* _SOURCE_
========================================================================

The novel opens in rural New Hampshire in 1954. Widower Domenic Baciagalupo is the cook at a logging camp, where he is assisted by his 12-year-old son, Danny. It’s a rough and tumble world, personified by the gruff and rugged logger, Ketchem, who becomes the closest thing to family that either Baciagalupo has. Last Night in Twisted River is an epic novel, spanning some 50 years. The aforementioned accidental death is the novel’s catalyst. It causes Domenic and Danny to go on the run, sought for decades by a vigilante sheriff. But aside from being the tale of this truncated family’s life in exile, this is a story about how you become the person you are.

Specifically, Mr. Irving is looking at how a writer becomes a writer, because that, indeed, is what Danny Baciagalupo becomes—a successful one, too. In fact, Danny Baciagalupo’s career is… John Irving’s career. There is no attempt to disguise the obviousness of the career trajectory, the subject matter of the books, the literary criticism—all are identical to Irving’s. It seems clear that the author is having some fun with the self-referential material, but for fans like me, Irving gives us unusual insight into his process, and possibly some of his own attitudes on the life of a writer. Though, perhaps we can’t assume that is so, as Danny has much to say about readers’ assumptions about the autobiographical nature of fiction, and the value of what is borrowed versus what is imagined.

========================================================================

* _COLLECTED MATERIAL_

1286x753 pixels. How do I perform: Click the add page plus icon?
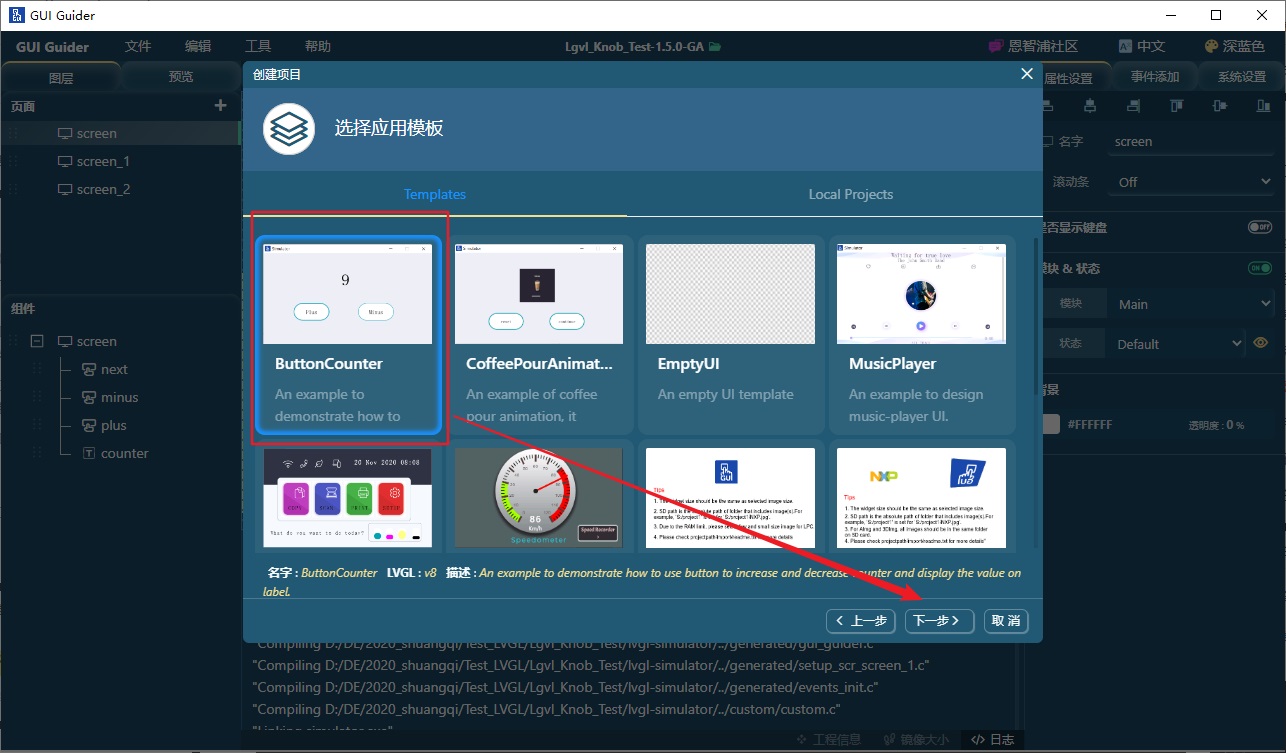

========================================================================

* _REQUEST_
According to the review, where and in what year does the novel open? These lines come from a different source than the review.

* _FULL ANSWER_
Rural New Hampshire in 1954.